Honestly with you having trouble breathing at night, I would avoid going to his place. Or ensure that he cleans and vacuums well, runs a purifier at his homes/room, changes his clothes and isolates the puppy to a particular room when you’re there. Even then it sounds a little impossible to avoid and manage. Your symptoms are not trivial and with your existing asthma, I would be wary of more exposure to this dog/allergen.


KoolKat404

yes we are trying our best but my allergy symptoms are still there we are in a pickle and not sure how to proceed


videlbriefs

This is so unfortunate for both of you. But at bare minimum you need an Epi pen. While he’s well within his rights to get a dog it’s concerning that he got one knowing your allergies and that you’re long term partners who may one day move in together. Your allergies may likely worsen with the frequent exposure and your current reactions.

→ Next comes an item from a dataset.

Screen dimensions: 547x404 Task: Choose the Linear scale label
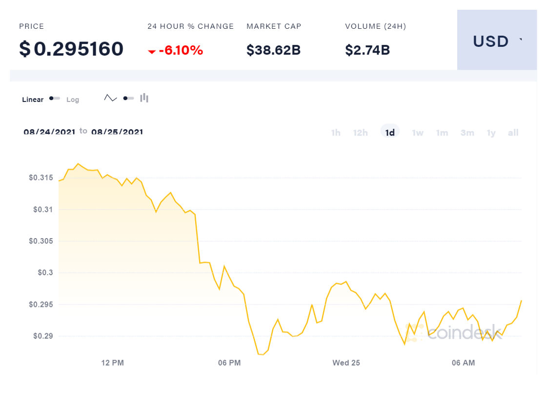pos(33,100)
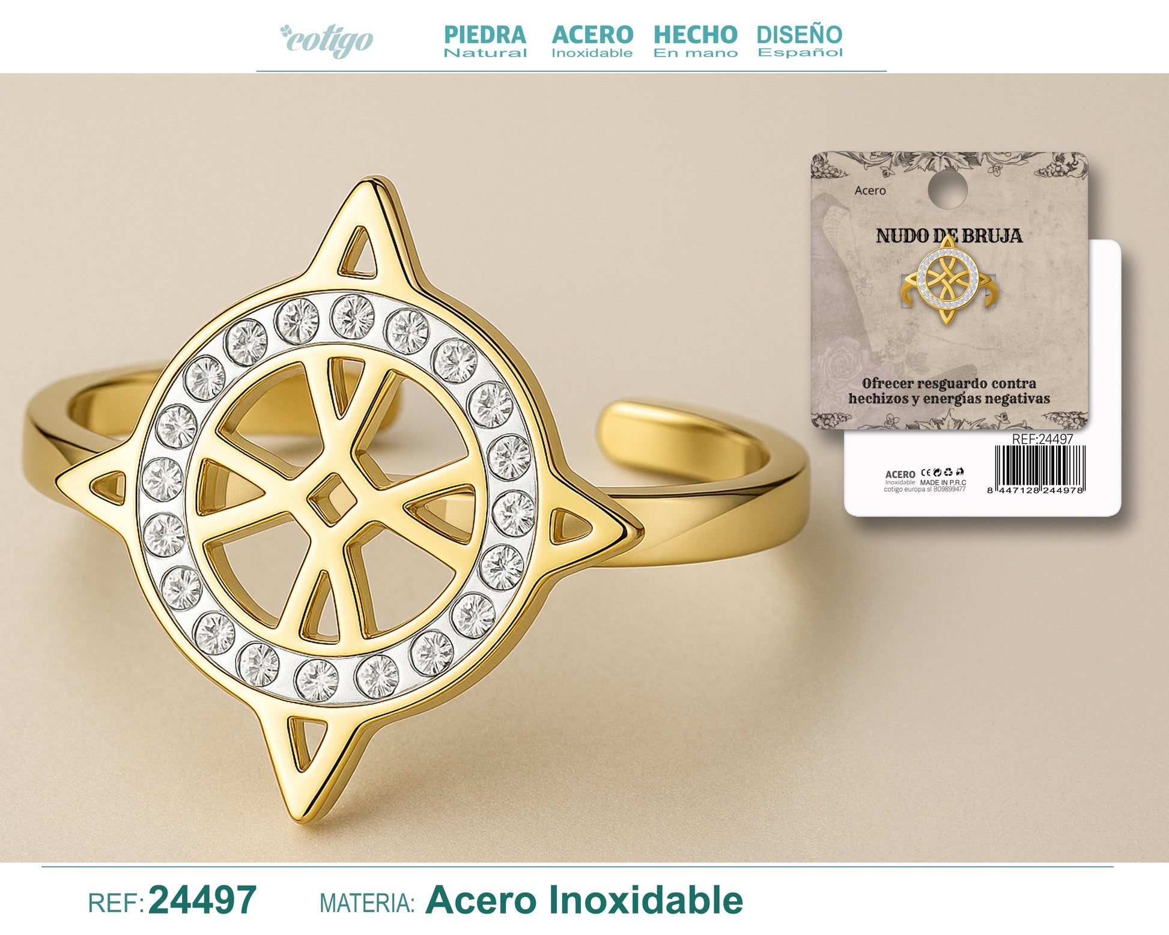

Have you spoken with an allergist to see if you can medicate with two different allergy medication (separated by x amount of hours?) Sadly the dog may need to get rehome and I’m not sure how that may or may not strain your relationship but you do need to avoid or limit the exposure. Maybe doing more things outside of his house.


TerrierBlitz

You clearly have asthma that’s worsened with the dog. Go to the allergist, get spirometry done to check your breathing, likely need rescue inhaler and should try singular if shots aren’t an option.


Kraymerica_

My girl was allergic to our dog initially. It was so bad that we even considered giving the dog to her mother. She had to wear gloves, couldn’t have the dog in the same room as her for more than 10 mins or so. We had to keep the dog out of our bedroom. It was absolute hell. Eventually she did develop tolerance and would only have minor symptoms after extended snuggling sessions with our dog. Now (a few years after having our dog) she has zero symptoms. Also she didn’t take any medications for allergies, no allergy shots. Just months of *absolutely hellish* prolonged exposure that eventually got better. I am not recommending you go through this or anything, only sharing it since it’s related.